How often have you heard someone ask what life was like before cell phones, or TVs, or the Internet? Here’s another one: what were politics like before public opinion polls?
Polling is ubiquitous these days, especially in political campaigns. It’s hard to imagine the news media and the chatterclass functioning without polls. And they give those of us who follow politics like a spectator sport with near instantaneous information on who’s up or down, in or out, and which issues have “traction,” and which won’t last a single news cycle.
Is that a good thing?
Well-designed polls from reliable organizations can present a reasonable snapshot of public opinion towards candidates and issues. Polls conducted by or for news media organizations also provide additional content for each day’s news cycle, as this example shows. The New York Times’ political coverage is supplemented virtually every day with polling data from researcher Nate Silver. His reports serve as a kind of daily racing form enabling political junkies to handicap election contests. Polls also clearly the power of immediacy. They can, for example, provide virtually feedback on a candidate’s debate performance; Gerald Ford’s startling assertion in 1976 that Poland was not under the thumb of the Soviet Union generated an immediate negative reaction in polling, and helped sink his candidacy. Newt Gingrich apparently won this year’s South Carolina GOP primary for challenging a CNN moderator about charges of marital strife, polls immediately showed. On the other hand, polls can be wrong, or misleading or — worse — manipulative. Much depends on the size of the polling sample as well as its demographic variety. This presents challenges to pollsters, especially those who rely on telephone sampling. Lots of people these days no longer have landline phone service, and mobile phone numbers are difficult to obtain. Ethnic and racial diverse audiences are typically under-represented, while seniors are over-represented. Independent research also has demonstrated that poll respondents often repeat inaccurate information they’ve read or heard and then cling to their misconceptions even when the correct information becomes available. “People recall facts that support their beliefs, and don’t recall facts that contradict beliefs,” says Leo Simonetta, a social psychologist and director of analytics for the Art & Science Group, a Baltimore-based education consultancy.

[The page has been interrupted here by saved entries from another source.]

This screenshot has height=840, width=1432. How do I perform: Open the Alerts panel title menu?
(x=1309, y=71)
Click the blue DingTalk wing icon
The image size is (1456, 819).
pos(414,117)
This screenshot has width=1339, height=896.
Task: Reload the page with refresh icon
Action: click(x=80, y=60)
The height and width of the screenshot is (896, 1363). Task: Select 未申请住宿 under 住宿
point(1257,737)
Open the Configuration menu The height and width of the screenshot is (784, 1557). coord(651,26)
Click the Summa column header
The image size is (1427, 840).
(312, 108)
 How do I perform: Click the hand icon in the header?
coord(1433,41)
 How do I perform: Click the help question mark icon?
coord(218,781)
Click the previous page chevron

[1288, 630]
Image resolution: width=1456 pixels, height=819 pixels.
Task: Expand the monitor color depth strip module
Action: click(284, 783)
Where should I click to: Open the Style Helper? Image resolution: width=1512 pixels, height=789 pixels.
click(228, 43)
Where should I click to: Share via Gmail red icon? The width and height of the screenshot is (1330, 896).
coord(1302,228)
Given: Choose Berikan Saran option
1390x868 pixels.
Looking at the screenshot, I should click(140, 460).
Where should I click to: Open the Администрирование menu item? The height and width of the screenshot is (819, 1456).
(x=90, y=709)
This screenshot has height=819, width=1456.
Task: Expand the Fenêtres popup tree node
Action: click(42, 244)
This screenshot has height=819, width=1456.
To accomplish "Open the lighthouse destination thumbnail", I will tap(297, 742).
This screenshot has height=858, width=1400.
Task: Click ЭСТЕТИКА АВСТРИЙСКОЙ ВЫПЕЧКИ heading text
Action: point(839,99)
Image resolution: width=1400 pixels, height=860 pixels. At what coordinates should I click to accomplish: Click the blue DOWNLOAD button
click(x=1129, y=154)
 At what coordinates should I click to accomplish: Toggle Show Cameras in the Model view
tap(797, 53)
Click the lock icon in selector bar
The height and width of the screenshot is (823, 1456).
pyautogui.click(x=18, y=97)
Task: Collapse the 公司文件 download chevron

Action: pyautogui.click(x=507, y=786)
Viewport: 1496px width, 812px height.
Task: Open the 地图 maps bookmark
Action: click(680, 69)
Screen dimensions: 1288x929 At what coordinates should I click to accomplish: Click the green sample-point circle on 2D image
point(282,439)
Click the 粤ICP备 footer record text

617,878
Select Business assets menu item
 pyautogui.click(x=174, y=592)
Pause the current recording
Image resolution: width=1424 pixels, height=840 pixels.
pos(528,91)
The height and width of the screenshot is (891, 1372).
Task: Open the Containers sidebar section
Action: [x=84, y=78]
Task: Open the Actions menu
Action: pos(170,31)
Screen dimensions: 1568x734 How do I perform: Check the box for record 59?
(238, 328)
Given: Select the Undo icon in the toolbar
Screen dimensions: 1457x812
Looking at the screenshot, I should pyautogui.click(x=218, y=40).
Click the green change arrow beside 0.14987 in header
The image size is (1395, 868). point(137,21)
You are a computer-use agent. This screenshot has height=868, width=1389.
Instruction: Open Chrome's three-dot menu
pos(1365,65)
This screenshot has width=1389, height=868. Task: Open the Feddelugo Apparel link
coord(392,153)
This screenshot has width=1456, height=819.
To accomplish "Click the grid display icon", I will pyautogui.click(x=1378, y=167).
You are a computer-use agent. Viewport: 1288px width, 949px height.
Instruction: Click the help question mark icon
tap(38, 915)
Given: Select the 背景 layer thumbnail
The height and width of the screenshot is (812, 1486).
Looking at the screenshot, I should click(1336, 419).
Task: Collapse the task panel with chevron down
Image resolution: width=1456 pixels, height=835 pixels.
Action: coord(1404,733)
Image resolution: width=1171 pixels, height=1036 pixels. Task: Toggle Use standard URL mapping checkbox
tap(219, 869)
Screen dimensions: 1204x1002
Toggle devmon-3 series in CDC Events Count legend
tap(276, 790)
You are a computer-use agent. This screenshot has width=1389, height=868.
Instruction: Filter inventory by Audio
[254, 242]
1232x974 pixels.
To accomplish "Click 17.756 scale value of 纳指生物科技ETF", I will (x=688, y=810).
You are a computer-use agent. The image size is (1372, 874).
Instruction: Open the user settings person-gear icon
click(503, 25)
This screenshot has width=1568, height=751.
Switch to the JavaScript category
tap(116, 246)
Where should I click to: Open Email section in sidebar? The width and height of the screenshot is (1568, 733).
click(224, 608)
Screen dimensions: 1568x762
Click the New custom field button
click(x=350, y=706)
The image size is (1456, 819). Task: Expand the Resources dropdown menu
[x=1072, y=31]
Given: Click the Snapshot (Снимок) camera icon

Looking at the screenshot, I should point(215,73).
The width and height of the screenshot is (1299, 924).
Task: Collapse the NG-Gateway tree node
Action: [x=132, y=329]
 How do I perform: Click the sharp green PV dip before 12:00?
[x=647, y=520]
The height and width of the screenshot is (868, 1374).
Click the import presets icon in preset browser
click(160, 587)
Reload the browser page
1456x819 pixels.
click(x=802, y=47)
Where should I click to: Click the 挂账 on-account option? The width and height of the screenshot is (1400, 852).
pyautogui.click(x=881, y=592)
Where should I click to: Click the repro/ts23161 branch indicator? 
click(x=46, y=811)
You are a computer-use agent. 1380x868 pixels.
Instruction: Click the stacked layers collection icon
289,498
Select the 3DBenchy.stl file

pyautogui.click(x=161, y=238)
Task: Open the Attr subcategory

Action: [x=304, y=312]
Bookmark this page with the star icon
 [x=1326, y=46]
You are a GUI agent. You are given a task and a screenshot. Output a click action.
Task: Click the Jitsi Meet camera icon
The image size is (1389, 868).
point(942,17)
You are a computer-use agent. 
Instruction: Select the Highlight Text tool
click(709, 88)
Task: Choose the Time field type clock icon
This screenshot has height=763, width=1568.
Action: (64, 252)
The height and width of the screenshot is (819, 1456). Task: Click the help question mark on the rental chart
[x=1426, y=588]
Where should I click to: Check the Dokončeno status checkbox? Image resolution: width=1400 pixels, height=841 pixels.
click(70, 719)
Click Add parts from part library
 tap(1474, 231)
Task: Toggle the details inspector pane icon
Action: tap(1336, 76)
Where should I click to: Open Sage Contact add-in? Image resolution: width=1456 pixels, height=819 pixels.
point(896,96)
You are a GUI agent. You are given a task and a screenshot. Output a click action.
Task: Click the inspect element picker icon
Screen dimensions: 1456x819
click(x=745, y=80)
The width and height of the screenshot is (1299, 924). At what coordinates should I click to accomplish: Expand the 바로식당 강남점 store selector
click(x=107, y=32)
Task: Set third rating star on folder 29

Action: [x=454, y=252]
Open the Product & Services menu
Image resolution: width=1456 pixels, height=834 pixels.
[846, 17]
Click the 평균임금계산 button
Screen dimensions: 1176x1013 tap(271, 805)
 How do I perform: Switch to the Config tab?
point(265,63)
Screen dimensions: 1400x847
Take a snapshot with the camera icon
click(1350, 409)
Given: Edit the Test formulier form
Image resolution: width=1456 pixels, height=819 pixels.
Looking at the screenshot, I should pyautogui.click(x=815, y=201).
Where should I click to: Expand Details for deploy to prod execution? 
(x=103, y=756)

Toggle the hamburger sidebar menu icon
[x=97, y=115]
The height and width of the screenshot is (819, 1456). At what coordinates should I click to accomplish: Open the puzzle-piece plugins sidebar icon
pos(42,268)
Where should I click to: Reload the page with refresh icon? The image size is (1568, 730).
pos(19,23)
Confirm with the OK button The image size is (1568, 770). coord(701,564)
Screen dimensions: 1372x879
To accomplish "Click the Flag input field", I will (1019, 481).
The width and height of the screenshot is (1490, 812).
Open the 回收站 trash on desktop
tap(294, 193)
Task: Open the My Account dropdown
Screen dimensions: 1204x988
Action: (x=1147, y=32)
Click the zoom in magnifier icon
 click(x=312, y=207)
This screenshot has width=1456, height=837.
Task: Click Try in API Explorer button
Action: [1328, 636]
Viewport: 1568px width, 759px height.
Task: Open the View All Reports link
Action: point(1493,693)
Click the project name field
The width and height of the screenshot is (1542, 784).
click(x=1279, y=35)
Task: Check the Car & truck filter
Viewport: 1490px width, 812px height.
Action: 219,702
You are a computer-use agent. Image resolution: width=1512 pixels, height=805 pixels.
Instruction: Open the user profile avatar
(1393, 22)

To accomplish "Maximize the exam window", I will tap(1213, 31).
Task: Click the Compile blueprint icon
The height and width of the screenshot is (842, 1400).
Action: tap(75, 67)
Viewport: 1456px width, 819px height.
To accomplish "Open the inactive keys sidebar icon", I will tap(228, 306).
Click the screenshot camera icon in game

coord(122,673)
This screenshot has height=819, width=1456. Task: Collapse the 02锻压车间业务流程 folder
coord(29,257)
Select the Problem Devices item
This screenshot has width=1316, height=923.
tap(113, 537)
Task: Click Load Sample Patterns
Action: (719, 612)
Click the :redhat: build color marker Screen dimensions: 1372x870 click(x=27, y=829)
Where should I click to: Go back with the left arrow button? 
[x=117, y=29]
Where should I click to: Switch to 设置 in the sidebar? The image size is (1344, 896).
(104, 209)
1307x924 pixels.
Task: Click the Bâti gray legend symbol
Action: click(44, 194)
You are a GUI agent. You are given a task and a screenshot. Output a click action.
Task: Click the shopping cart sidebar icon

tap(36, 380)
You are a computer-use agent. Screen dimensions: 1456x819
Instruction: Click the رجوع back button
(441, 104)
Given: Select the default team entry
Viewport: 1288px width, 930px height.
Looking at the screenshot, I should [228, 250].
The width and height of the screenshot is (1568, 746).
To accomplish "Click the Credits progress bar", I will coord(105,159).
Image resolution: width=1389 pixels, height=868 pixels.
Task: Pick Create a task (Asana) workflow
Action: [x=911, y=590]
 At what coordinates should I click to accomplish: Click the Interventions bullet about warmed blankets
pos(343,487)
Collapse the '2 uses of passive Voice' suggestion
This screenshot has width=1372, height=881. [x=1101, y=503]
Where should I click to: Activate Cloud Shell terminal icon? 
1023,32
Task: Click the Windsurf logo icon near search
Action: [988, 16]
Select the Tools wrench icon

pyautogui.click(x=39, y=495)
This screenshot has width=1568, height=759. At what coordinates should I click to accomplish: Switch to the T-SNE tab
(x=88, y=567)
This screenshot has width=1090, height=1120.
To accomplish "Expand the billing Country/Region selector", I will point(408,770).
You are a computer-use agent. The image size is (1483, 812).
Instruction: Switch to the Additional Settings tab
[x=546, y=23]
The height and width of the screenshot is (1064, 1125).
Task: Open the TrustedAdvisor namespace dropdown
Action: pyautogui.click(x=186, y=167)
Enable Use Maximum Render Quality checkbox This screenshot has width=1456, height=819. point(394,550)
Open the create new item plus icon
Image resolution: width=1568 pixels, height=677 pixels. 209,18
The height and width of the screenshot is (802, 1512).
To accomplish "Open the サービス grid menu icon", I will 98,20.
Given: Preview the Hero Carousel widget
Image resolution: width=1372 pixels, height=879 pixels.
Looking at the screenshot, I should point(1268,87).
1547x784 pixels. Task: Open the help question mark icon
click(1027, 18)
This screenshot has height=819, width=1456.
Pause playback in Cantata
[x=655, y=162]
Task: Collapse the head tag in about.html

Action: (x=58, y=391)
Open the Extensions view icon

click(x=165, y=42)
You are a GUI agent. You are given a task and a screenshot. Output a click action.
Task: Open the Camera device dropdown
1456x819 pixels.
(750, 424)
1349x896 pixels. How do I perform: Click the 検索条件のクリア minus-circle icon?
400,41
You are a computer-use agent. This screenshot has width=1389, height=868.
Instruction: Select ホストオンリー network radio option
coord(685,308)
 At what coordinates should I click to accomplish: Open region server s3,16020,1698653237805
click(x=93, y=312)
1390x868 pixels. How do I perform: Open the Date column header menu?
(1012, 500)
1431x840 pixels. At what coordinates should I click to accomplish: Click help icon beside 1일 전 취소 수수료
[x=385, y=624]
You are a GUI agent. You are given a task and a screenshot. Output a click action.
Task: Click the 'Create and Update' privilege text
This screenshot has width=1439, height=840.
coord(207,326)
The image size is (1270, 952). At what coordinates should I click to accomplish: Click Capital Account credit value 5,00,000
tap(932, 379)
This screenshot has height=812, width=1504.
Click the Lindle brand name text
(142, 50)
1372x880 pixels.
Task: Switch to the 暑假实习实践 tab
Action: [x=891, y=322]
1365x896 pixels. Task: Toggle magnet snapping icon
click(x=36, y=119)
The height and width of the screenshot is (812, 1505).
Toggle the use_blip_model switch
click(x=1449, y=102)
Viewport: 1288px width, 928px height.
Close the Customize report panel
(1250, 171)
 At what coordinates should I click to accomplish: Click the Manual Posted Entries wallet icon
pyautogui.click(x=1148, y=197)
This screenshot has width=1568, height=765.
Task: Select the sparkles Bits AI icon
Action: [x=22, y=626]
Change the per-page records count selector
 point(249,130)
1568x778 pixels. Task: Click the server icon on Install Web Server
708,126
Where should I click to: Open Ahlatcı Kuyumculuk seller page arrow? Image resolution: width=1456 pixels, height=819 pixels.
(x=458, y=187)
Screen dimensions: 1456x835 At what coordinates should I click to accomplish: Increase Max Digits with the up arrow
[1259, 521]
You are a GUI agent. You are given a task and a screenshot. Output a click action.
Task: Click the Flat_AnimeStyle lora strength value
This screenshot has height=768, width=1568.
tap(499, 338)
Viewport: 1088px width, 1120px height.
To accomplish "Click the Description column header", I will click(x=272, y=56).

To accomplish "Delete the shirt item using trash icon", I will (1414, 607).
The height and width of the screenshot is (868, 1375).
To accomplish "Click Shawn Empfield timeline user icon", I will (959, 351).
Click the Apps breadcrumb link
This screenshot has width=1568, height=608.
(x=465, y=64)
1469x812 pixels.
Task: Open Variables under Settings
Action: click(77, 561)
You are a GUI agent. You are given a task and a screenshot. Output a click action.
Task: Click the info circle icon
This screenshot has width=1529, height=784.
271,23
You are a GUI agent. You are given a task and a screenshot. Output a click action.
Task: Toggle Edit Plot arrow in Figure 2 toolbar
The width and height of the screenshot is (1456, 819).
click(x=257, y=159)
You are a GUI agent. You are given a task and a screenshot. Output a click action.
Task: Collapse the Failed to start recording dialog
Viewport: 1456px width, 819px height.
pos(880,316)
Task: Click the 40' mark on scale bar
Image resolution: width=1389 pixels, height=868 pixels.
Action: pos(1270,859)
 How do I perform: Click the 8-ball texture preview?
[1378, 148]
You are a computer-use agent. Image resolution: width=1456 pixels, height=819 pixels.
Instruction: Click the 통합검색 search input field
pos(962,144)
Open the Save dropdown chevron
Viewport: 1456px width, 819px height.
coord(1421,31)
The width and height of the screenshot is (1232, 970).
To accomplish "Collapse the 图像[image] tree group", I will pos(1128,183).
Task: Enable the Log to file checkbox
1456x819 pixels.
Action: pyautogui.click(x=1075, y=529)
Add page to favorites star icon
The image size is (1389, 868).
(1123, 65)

Polling, no matter how well it’s done, replaces the visceral nature of campaigns with detached “ojectivity.” It gathers and collates the opinions of people — thousands of them — and yet most polls seem strangely impersonal, with thoughtfulness, emotion, hesitation and insight scrubbed out of the data. It’s much harder as a result to find detailed candidate profiles, of the kind that Joe McGinniss or Tom Wicker used to write “from the back of the (campaign) bus.” When I covered politics many years ago, my editors insisted that I spend time driving and flying around with the candidates, and write about what I saw, heard and felt. It wasn’t important to predict who would win. Rather, my job was to give readers an insight into the candidates, and help them answer the question: would you have this guy over for dinner?
In any event, public opinion polling here to stay. It does makes you wonder, though, what it must have been like back in the days when, without polling to foreshadow the outcome, people didn’t have a clue who was going to win on election day. Not knowing was a lot more fun. Which is not a bad thing at all.